▸ WHAT IS ASKED
1. From the travel post about Las Médulas, extract the passage between "The spectacular landscape" and "can understand why.", inclusive.
2. In the travel post about Las Médulas, why did the writer and Juan choose to drive east from Santiago? Answer in one to three sentences.

Woo hoo, I am back in the sun. Remember damp and wet Santiago?

Well on the 26th July, Juan and I departed Santiago in the little Citröen to head East. We had viewed the weather map in the paper and decided to head to the little suns rather than clouds with rain spurting out; as much as I loved Santiago, all good things often come to an end. The big plan was to take a couple of days driving through Asturia and Castilla y Léon and then I would make my way to the North coast to visit Santander, Bilbao and San Sebastian with my friend from Melbourne, Gillian.

The first stop was to be the city of Ponferrada, famous for it´s ancient fortress and well known to those who have read Paulo Coelho´s novel, ´The Pilgrimage´.

Medulas
This book is a part of my history and assisted in my decision to walk my first Camino de Santiago in 2005. I remember all those years ago walking into Ponferrada and being amazed at how real the castle looked, as if Coelho´s novel was coming alive for me. It was now strange to be back in Camino country but not walking.

On the way, we stopped off at a UNESCO World Heritage site called Las Médulas. It was one of the most important gold mines of the Roman Empire. As you drive through the undulating countryside, you are suddenly confronted with spiky golden (and barren) hills that look like the dentist has had a really good go with the drill on a row of teeth.

The spectacular landscape resulted from a mining technique called Ruina Montium (77AD).

Medulas
The entire exterior sides of the original hills were blasted away with tons of water undermined through at least seven internal aqueducts which tapped the local rivers. These aqueducts were then used to wash the gold deposits from the rubble. For months on end as the miners bored the internal corridors, they worked in the dark by lamplight and did not see any sunlight. Many of them died in the deep recesses of these mountains.

To get the required amount of water to the Médulas, over 100km of aqueducts were constructed from the rivers - this act has been described as ´beyond the feat of giants´! Looking at what remains of the hills, I can understand why.

Luckily our arrival at the site was 6.00pm,so we were treated to a spectacular show of soft afternoon sun on the remaining peaks; creating wonderful light and shadows in ochre and aubergine.

Cacabelos
To access the site necessitated a short 30 min walk and I was happy to get my Camino boots on again. To my surprise, my legs had now decided that walking was not a popular passtime and it was agony walking the short dintance. My body was having a little meltdown of its own like an internal climate change.

▸ DATA BLOCK
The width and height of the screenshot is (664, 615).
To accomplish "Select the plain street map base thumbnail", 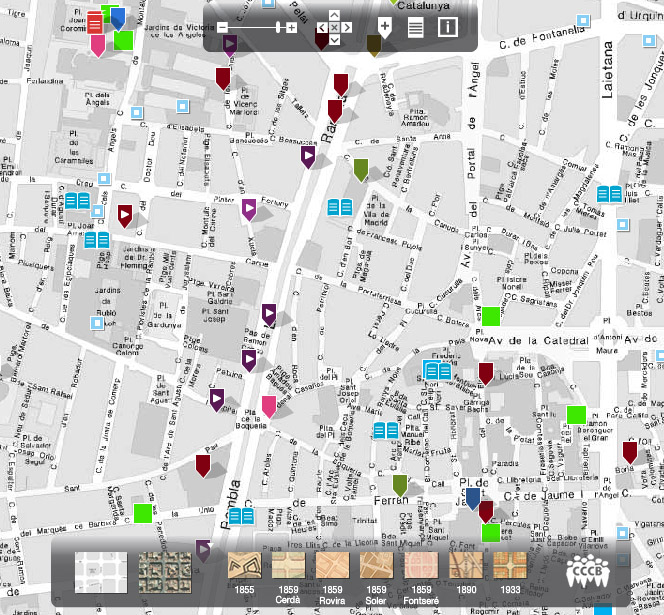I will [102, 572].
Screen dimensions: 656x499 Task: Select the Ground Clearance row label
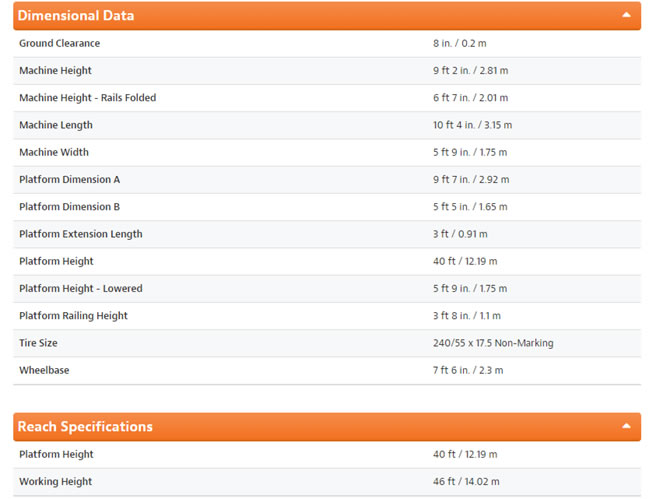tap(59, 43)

▸ EXPECTED RESULTS
1.
The spectacular landscape resulted from a mining technique called Ruina Montium (77AD).

Medulas
The entire exterior sides of the original hills were blasted away with tons of water undermined through at least seven internal aqueducts which tapped the local rivers. These aqueducts were then used to wash the gold deposits from the rubble. For months on end as the miners bored the internal corridors, they worked in the dark by lamplight and did not see any sunlight. Many of them died in the deep recesses of these mountains.

To get the required amount of water to the Médulas, over 100km of aqueducts were constructed from the rivers - this act has been described as ´beyond the feat of giants´! Looking at what remains of the hills, I can understand why.

2. They looked at the weather map in the paper and decided to head toward the areas shown with little suns rather than those with rain clouds. The writer loved Santiago but notes that all good things often come to an end.